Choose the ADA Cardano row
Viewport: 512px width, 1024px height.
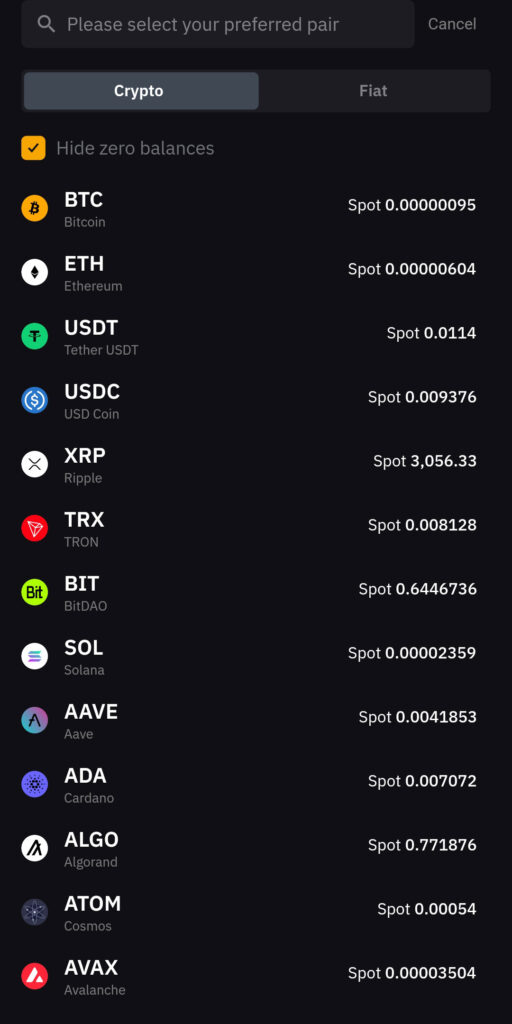pyautogui.click(x=256, y=784)
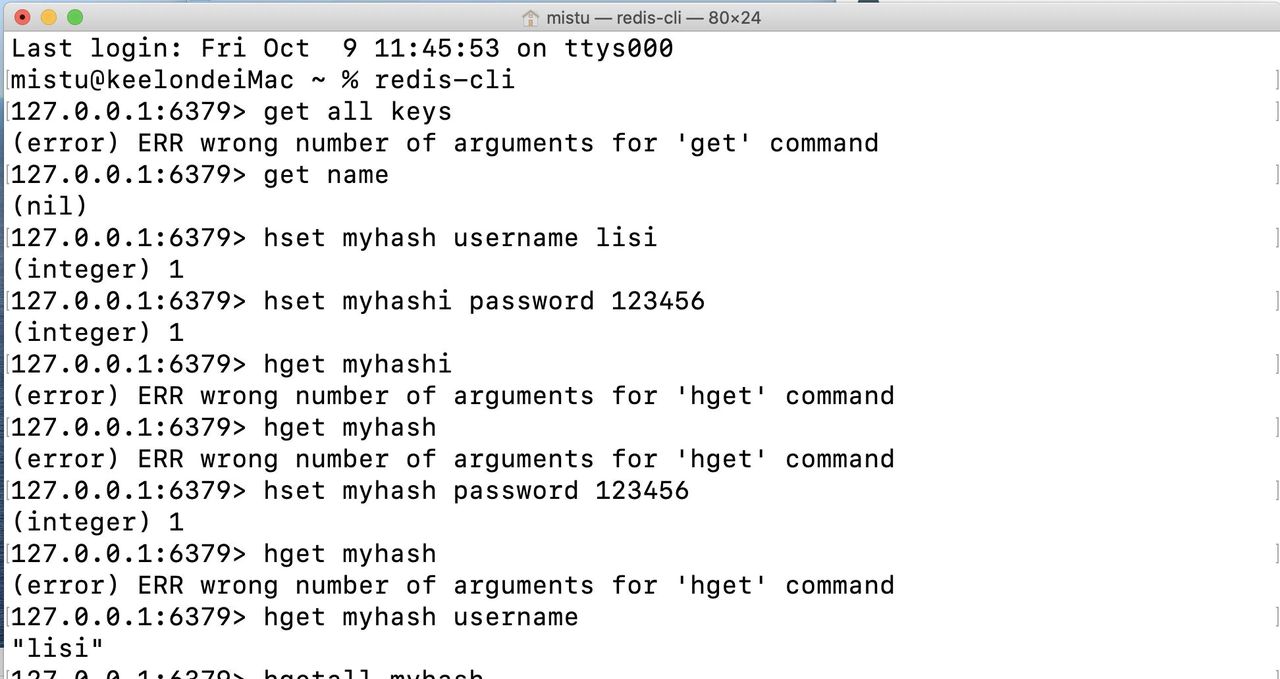Viewport: 1280px width, 679px height.
Task: Click "(integer) 1" below the myhashi password command
Action: (98, 333)
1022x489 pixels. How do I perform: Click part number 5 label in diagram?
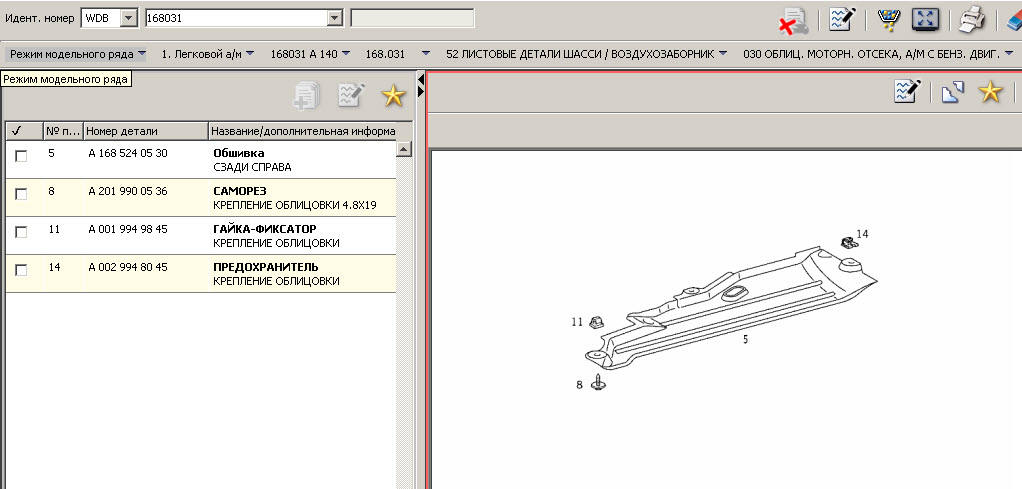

* * * *

-- What the exercise asks --
The answer must be an exact transcription of the lines from the one holding "Viewport: 512px width, 1024px height." to the last line of the entries above, with no pictures and nothing else.

-- Solution to this task --
Viewport: 512px width, 1024px height.
pyautogui.click(x=256, y=784)
Viewport: 1280px width, 679px height.
Task: Click "(integer) 1" below the myhashi password command
Action: (98, 333)
1022x489 pixels. How do I perform: Click part number 5 label in diagram?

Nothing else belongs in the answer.